Regardless, Hell was a subject to be pondered in my lifetime, since I heard so much about it. I began to think at one time of all the chores I would have to tend to if I were stuck in Hell for eternity and the worst ones were doing the dishes. scrubbing floors and folding clothes.  I know now that Hell is simply about being removed from Heaven for eternity, being thrown out, not having the reservation, the ticket, the pass.  I want the reservation.

When my life changed, and it did; when I reached out for help to find the purpose of this life of mine, I talked to several of my truly Christian friends, one being Priscilla Harper.  God must have let her know I was calling, because she was there and prepared for me and all of my questions.  "Do you have a reservation?" she asked.
I travel a lot, "to where?"  "To Heaven."  Its a different way of asking someone "Do you believe in God, the Father Almighty, maker of Heaven and Earth and in Jesus Christ his Son, our Lord".
I never thought about it like that.  "I'll let you know when I get one", was all I could honestly say.  This conversation began my conversion.  "Yes!" I can say now, "I have a reservation!" and I am
not going or ever going to Hell especially in a handbasket.
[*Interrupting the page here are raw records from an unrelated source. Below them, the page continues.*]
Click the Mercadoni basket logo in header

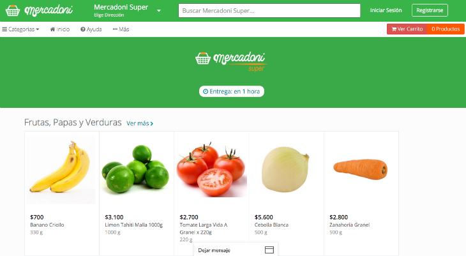click(39, 10)
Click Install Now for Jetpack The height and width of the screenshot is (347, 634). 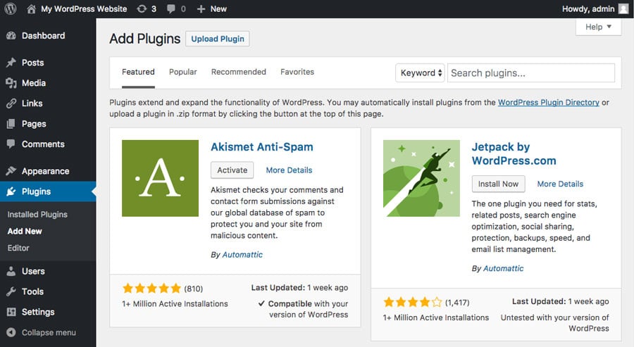coord(498,184)
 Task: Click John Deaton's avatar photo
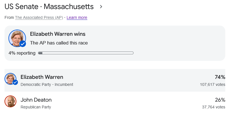[10, 101]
Lord God.  Thank you for friends who love me and who have helped me to become a better me, for a mother who kept Heaven and Hell in the forefront of daily life, whether or better or for worse.  Lord, you have given me free will to choose between you or the lack of you in my life.  I choose you, freely and with all that it takes to be one of your followers.  Help me each and every second to be what you want me to be.

Sunday, April 6, 2014

Faith in Hope

The weather alert alarm on my smart phone has let me know that bad weather is approaching, storms are close enough sound the city warning sirens.  The last of the daytime has turned to night but I am safe, and feel secure.  Were I still a small girl in our house down the road, where I grew up, the whole family would be under the dining room table with pillows in our hands and instructions to place them on our heads when the windows start breaking and glass blows toward us.  Thankfully, that never happened, but I was assured by our mother that once again we had dodged a bullet that was bound to hit the target, our house, at sometime or another.  The house still stands, dodging bullets once again this day. 
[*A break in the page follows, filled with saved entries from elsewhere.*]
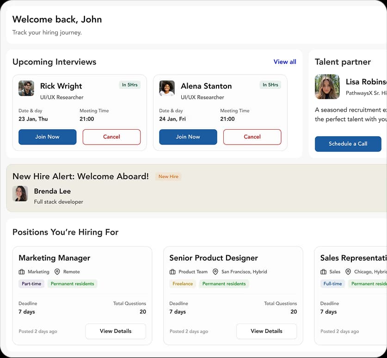View Details for Marketing Manager position

(x=116, y=331)
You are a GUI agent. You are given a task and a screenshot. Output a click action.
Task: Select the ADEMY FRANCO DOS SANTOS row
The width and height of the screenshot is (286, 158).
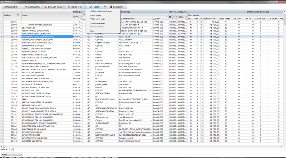pyautogui.click(x=36, y=30)
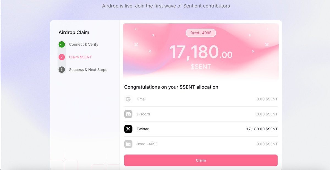330x170 pixels.
Task: Click the 17,180.00 $SENT Twitter amount
Action: pos(262,129)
This alert brings to mind the Sermon of this day delivered in  Trinity Episcopal Church by the Bishop of Illinois, the Reverend Daniel Martin.  He spoke also of being prepared, not for the next hail storm or tornado but for our death.  No one likes to be reminded of their own mortality.  It is not a sweet and feel good subject. It is also a subject that I avoided for 60 years of my life.
Death and dying.  In our small town of Yazoo City, Mississippi, those words mean Glenwood Cemetary, the place where  people are dying to get in. 

The subject of death was enough to make me leave the room, as Snagglepuss said "Exit, stage left!"  which means, get out as fast as possible.  The thought of death was enough to put me into a state (not as in Mississippi), as in mental anguish, for weeks. I was scared to death of even the thought of death.  Until now.
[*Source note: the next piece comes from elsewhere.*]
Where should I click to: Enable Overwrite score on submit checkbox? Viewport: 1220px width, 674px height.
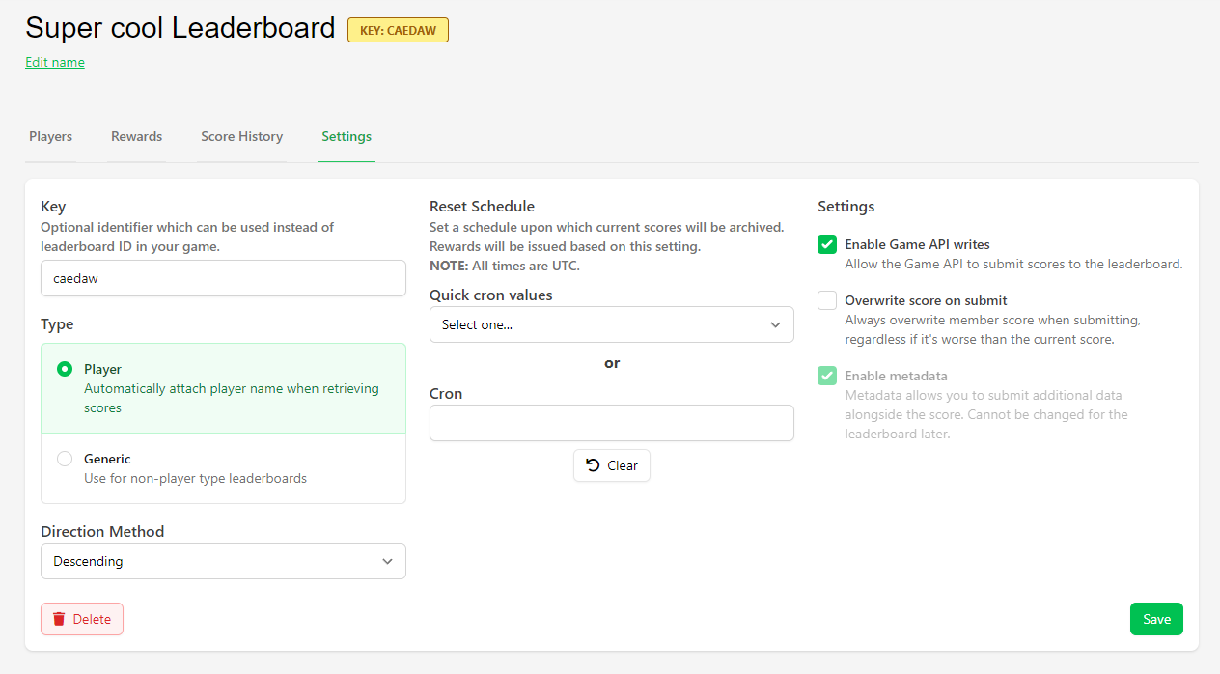click(827, 300)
My security is not in the pillow under the table anymore, it comes from a higher power that assures me that no matter what happens, I will always have life.  Whatever the storm is that looms, there is peace in my heart and in my soul and in my mind because I have faith.  I know that no matter how bad the storms of life are, nothing can take God's promise from me.  He has saved me, thrown down a life line from Heaven! 

My heavenly father, I thank you for saving me from the storms that rage and will rage in my life.  I pray for those who are afraid, who need the shelter of your arms and your comfort.  I am humbled and thankful, Lord God.  Amen.